Set task A :: In the Kony Fabric Sync overview, which database does the client library persist data to?
Set task B :: Decide whether each statement agrees with the Kony Fabric Sync overview, answering yes or no and quoting the deciding words: (i) Under Over The Air Sync, the Enterprise Datasource is assumed to be available when the device starts the sync session. (ii) The server is required to store data before merging it with the Enterprise Datasource. (iii) Under Persistent Sync, application data is merged with the Enterprise Datasource immediately when the sync API is invoked.
Set task C :: From the Kony Fabric Sync overview, extract the passage from "Technical Overview" to "with the backend.".

Text provided ::
===============
Technical Overview

Architecture

Kony Fabric Sync

The server has following tasks:

It is responsible for the queuing the client requests and applying the client changes to backend datasource.
As part of data synchronization, it identifies data packages to be downloaded for individual mobile devices (data allocation), determines the delta data to be sent to the device (delta data determination), manages conflict situations and provides configuration and monitoring tools.
It is responsible for loading the appropriate datasource provider and communicating with the backend.

Kony Fabric Sync Client Library

The client side library has the following tasks:

Data persistence to the SQLite device database.
Change tracking / delta determination on the client side.
Performing data synchronization with the Kony Fabric Sync.
Logging and tracing.

Sync Strategies

During offline operation, the mobile application on the device is completely disconnected from the sync. Instances of the same application that may run on other mobile devices at the same time, either connected to or disconnected from the sync. Data stored locally on the mobile device running in offline mode may be modified or deleted or new data may be created. Potentially, the same data entity may be modified by multiple mobile clients concurrently, running either in online or offline operation, with potential effects on the server data store. These modifications that may be in conflict with others, have to be synchronized with the data on the server when a mobile application switches back to online operation. During this process, conflicts need to be reconciled and updates have to be made available to other application clients connected.

To enable the above synchronization needs the server may choose to store the data before merging it with the Enterprise Datasource. Though this is not a mandatory requirement, it is very desirable when the Enterprise Datasource has not been designed for handling additional mobile users or is only occasionally available.

Kony Fabric Sync provides two flexible sync strategies that help the application developer design the application that best suites the enterprise needs.

Over The Air Sync (OTAsync)

In this strategy whenever the mobile application invokes sync API, the Sync immediately merges upload packets with the enterprise server. Similarly the sync queries the enterprise server for "delta" changes real-time and sends the same to the mobile application.

In this strategy, Enterprise Datasource is assumed to be available when the device starts the sync session.

Persistent Sync

In this strategy the application data is first persisted on Kony Fabric Sync and later merged with the Enterprise Datasource as part of the offline process. Though this results in some data latency but ensures that the system is still functional even though the Enterprise Datasource may not be available.
===============
Data segment ::
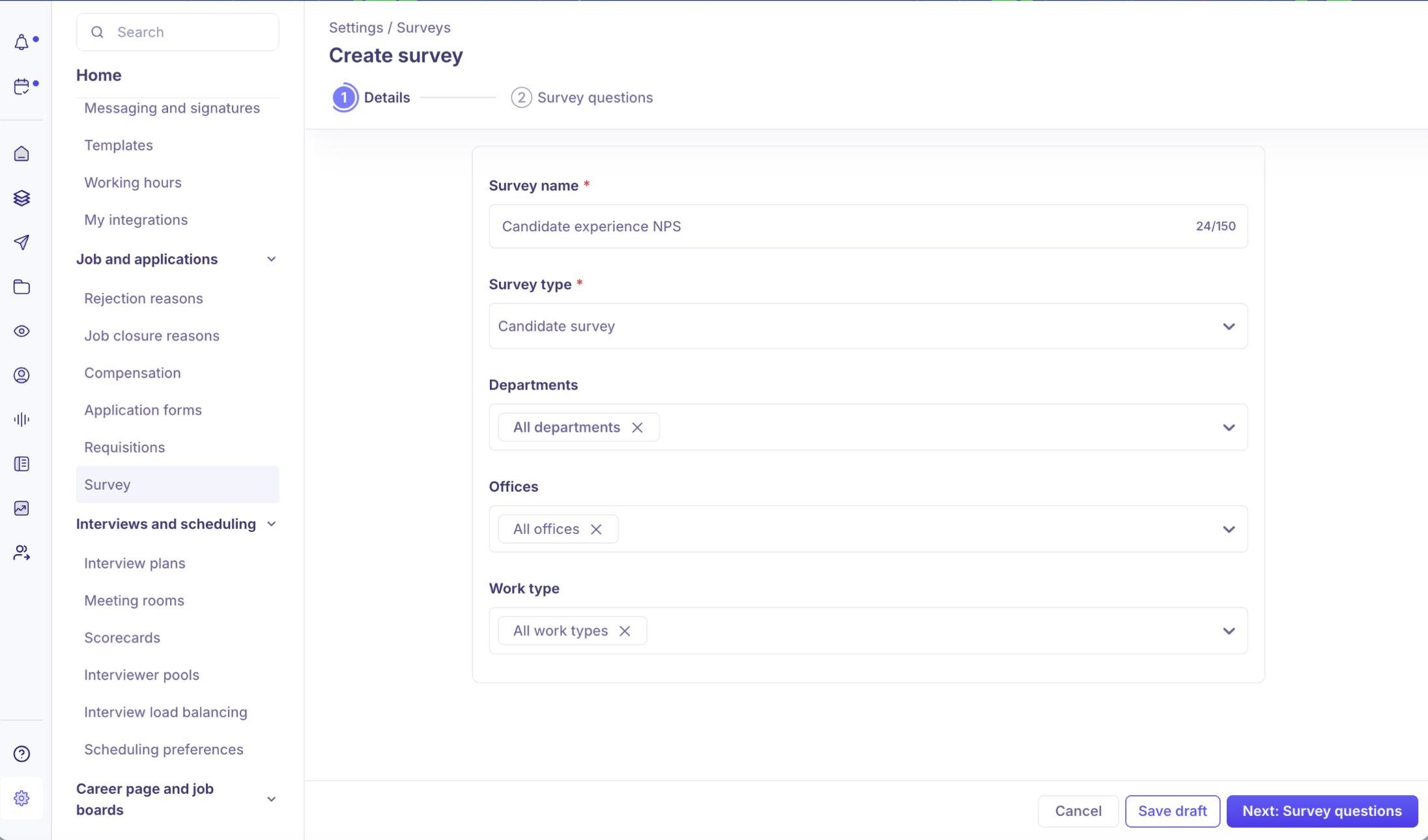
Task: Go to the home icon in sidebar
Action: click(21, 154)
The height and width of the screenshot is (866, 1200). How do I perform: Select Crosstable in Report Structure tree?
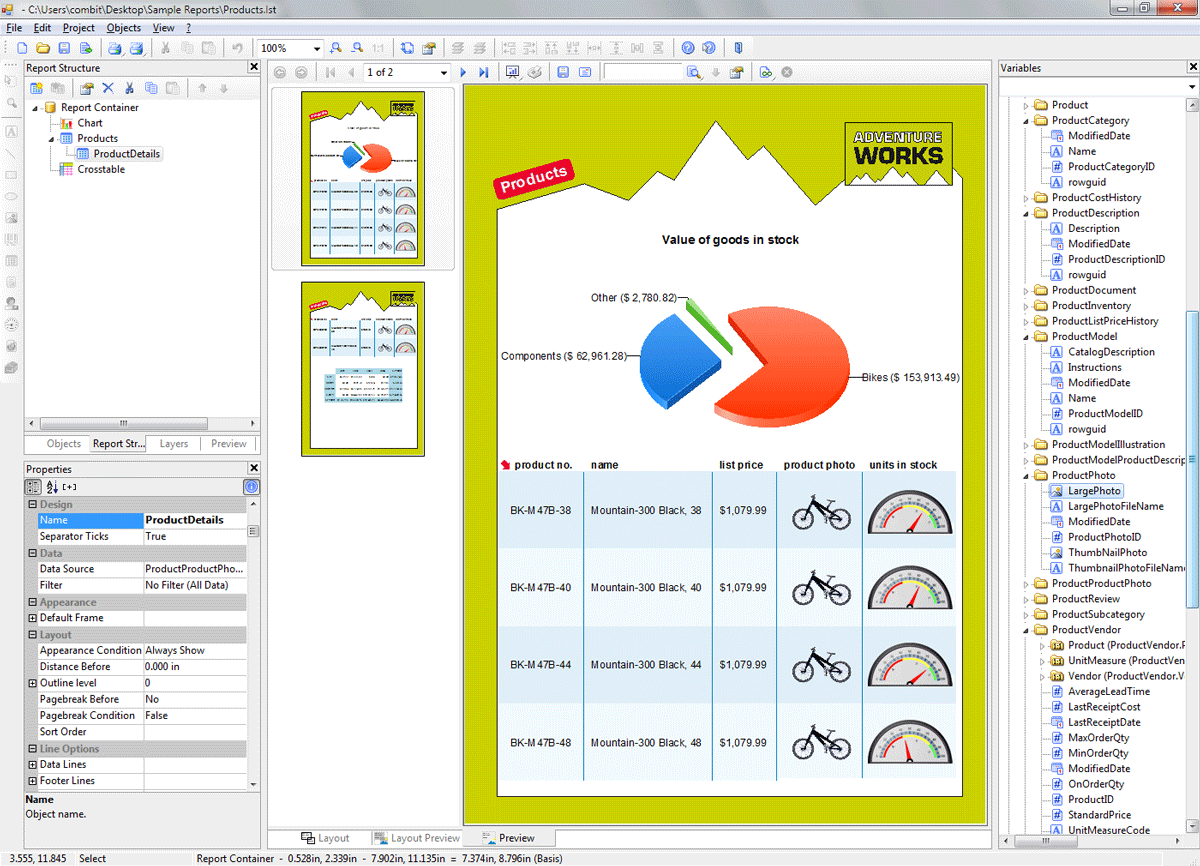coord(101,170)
===============
Exercise output A :: The SQLite device database.

Exercise output B ::
(i) Yes: "In this strategy, Enterprise Datasource is assumed to be available when the device starts the sync session."
(ii) No: "Though this is not a mandatory requirement"
(iii) No: "the application data is first persisted on Kony Fabric Sync and later merged with the Enterprise Datasource as part of the offline process"

Exercise output C ::
Technical Overview

Architecture

Kony Fabric Sync

The server has following tasks:

It is responsible for the queuing the client requests and applying the client changes to backend datasource.
As part of data synchronization, it identifies data packages to be downloaded for individual mobile devices (data allocation), determines the delta data to be sent to the device (delta data determination), manages conflict situations and provides configuration and monitoring tools.
It is responsible for loading the appropriate datasource provider and communicating with the backend.